Recently, the Labour Court had to determine if an employer could make a deduction against the salary of one of its former employees. This type of deduction is termed a ‘set-off’.

What is a set-off?

According to Christie’s The Law of Contract (4 ed), ‘set-off’ is a method in which contractual and other debts may be extinguished against one another. To apply ‘set-off’ you need to prove:

  • There is mutual indebtedness
  • Both parties’ debts must be liquidated and equal, and
  • Both debts are fully due and payable.

The BCEA addresses deductions in relation to damages

S34 (2) allows an employer to make deductions from an employee’s remuneration because of loss or damage. However, the employer must first comply with the following:

  • The damage must be have been caused by the employee,
  • The employee must be given a fair opportunity to make representations about why the salary deduction shouldn’t be made,
  • The total amount of the debt can’t exceed the loss or damage, and
  • The total deduction can’t exceed one-quarter of the employee’s monetary remuneration.

The BCEA also specifically deals with the recovery of any overpayment made to an employee.

The BCEA allows an employer to deduct any overpayment made to an employee.

In the case of Shenaaz Padayachee v Interpak Books (Pty) Ltd (case number D243-12):

  • The judge held that set-off is a common-law rule, which is seen as a ‘law’ for the purposes of s34(1). This means that no written agreement, for this deduction, was needed from the employee. In addition, there is no limit to the amount that could be deducted.

In this case, the court followed the recent decision of the Supreme Court of Appeal in Capricorn Beach Home Owners Association v Potgieter t/a Nilands and Another 2014 (1) SA 46 (SCA) which confirmed that ‘set-off’ is a recognised common-law principle and, as such, is a ‘law’.

In contrast, in Botha and British American Tobacco SA (Pty) Ltd (2008) 29 ILJ 1301 (CCMA):

  • The CCMA previously held that set-off is not ‘law’ – as contemplated in s34(1)(b) – and that an employee’s obligations can only be set off against an employee’s remuneration in terms of a written agreement.

In the Padayachee case, the employer held that the ‘fine’ it imposed on a former employee for damages suffered could be set-off against the employee’s remuneration without a written agreement.

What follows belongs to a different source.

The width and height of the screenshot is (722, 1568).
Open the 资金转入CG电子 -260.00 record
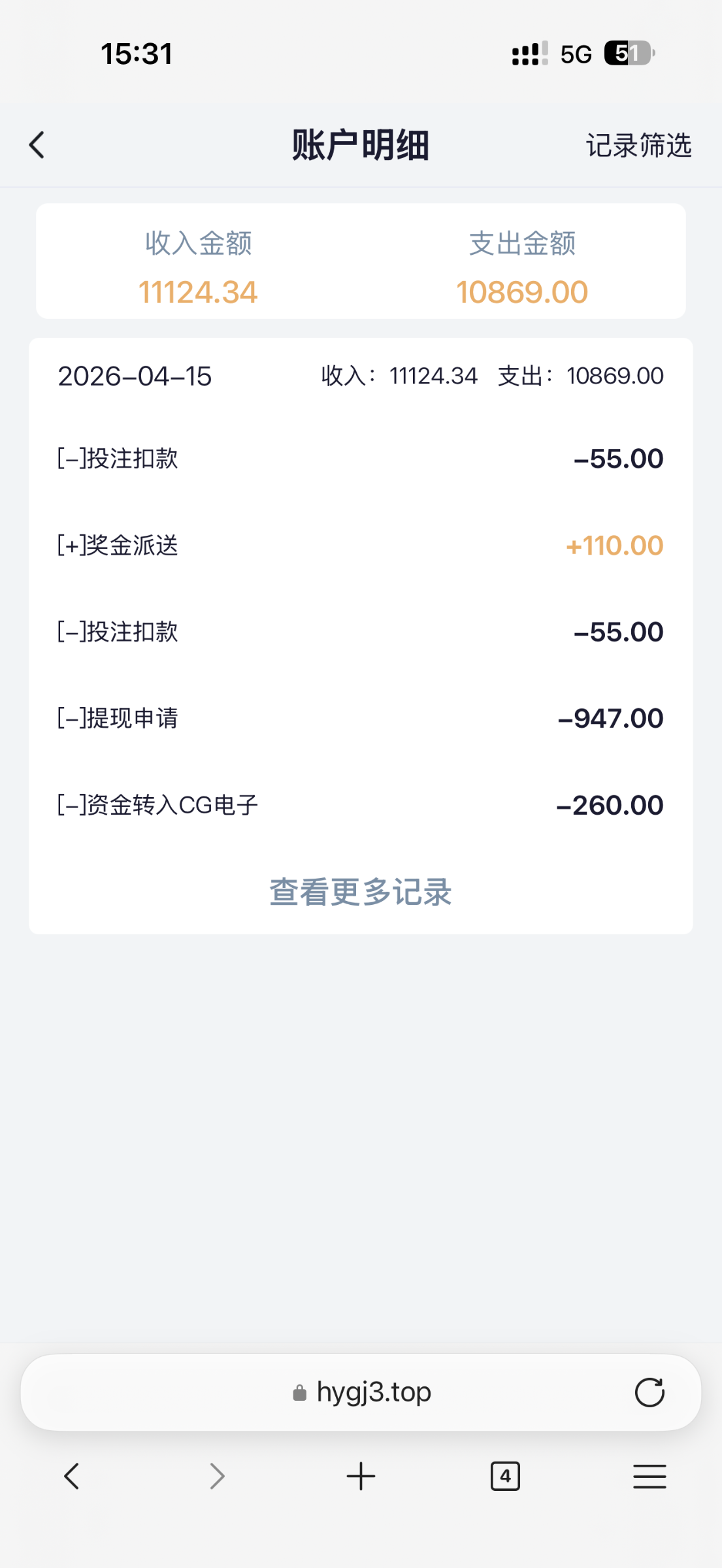tap(361, 804)
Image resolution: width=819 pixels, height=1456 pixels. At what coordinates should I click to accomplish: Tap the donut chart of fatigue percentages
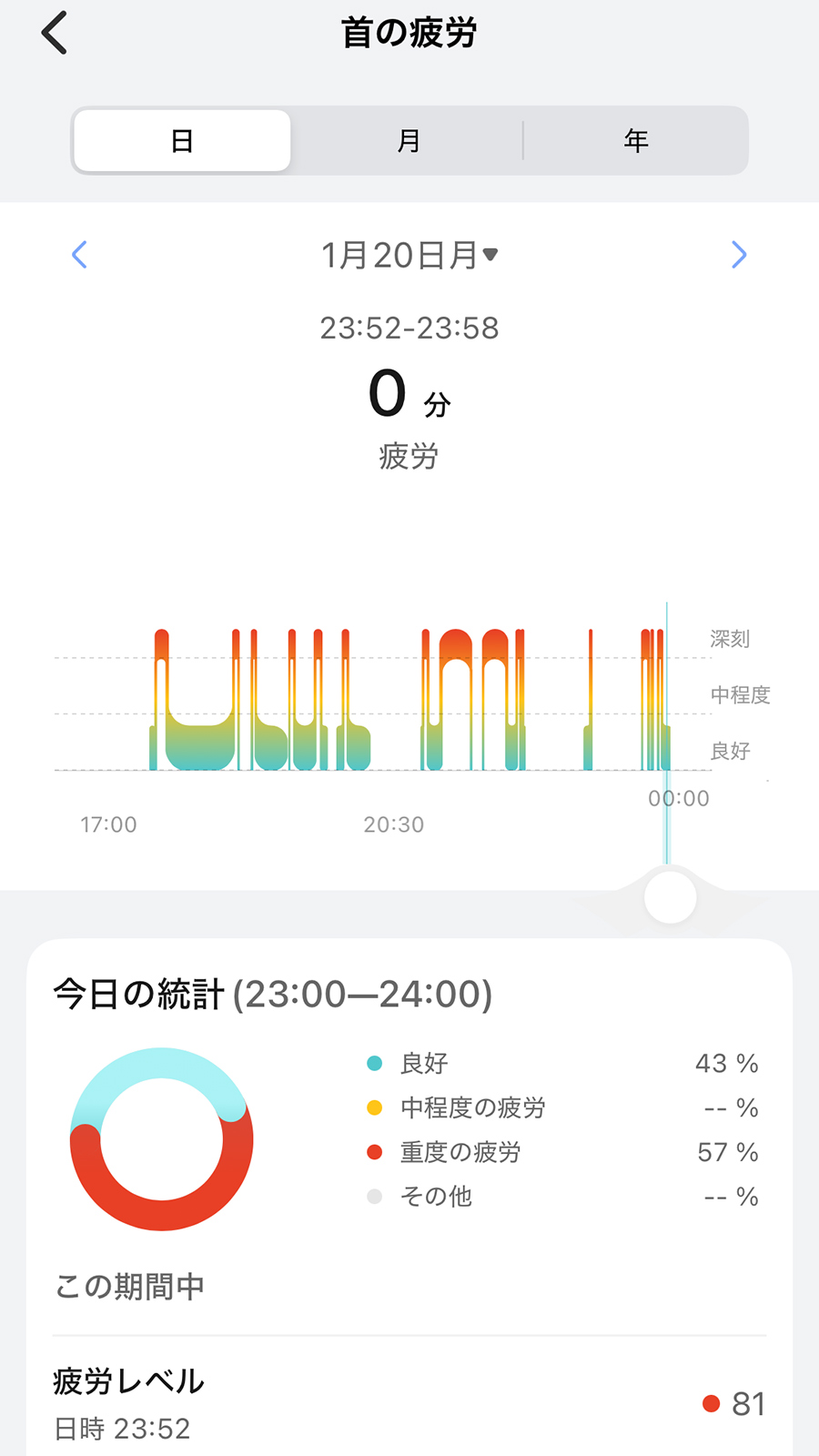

The employer set-off the amount of the ‘fine’ from the employee’s remuneration relying on the reference to ‘law’ in s34(1)(b).

However, the court held that the ‘fine’ fell squarely within the realm of a claim for damages and, as such, was not a liquidated amount. The employer was required to comply with the requirements of s34(1)(a) and 34(2).

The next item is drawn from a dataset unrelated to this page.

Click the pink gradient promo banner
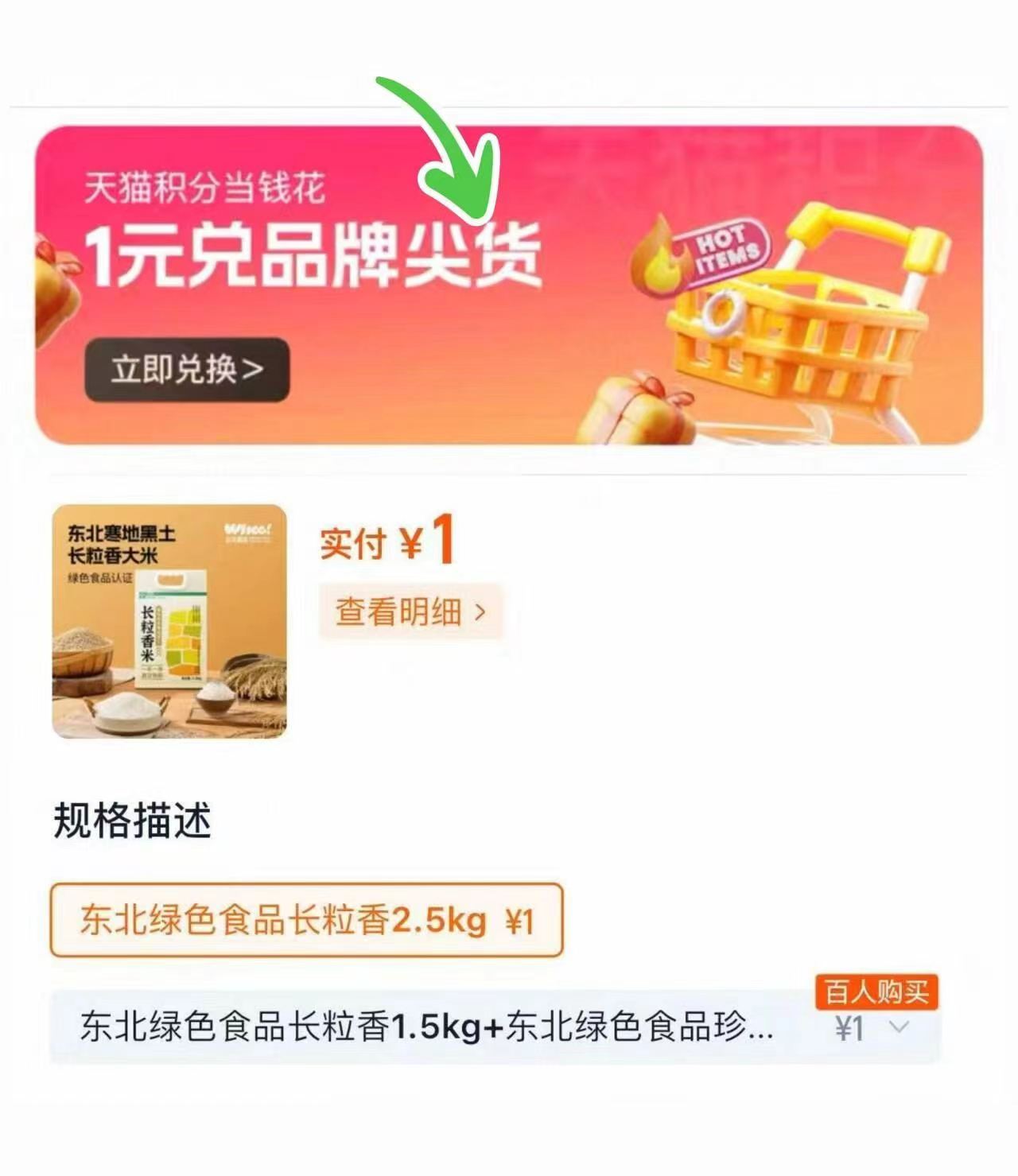The image size is (1018, 1176). [509, 286]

The employer was therefore not entitled to rely on the principle of set-off as it couldn’t satisfy the legal requirements for set-off.

The court – in the recent judgment of Rank Sharp SA (Pty) Ltd v Kleinman (2012) 33 ILJ 2937 (LC) – held that:

  • The company couldn’t set-off a loan account against a settlement sum agreed on because it couldn’t be shown that one claim was due and payable.
  • The provisions for a deduction allowed in ‘law’ include the common law and set-off. This means these fall within a deduction that doesn’t require agreement in terms of s34(2) of the BCEA.

Accordingly, there may be scope for an employer to set-off an amount against an employee’s remuneration provided that the requirements for valid set-off described above are met.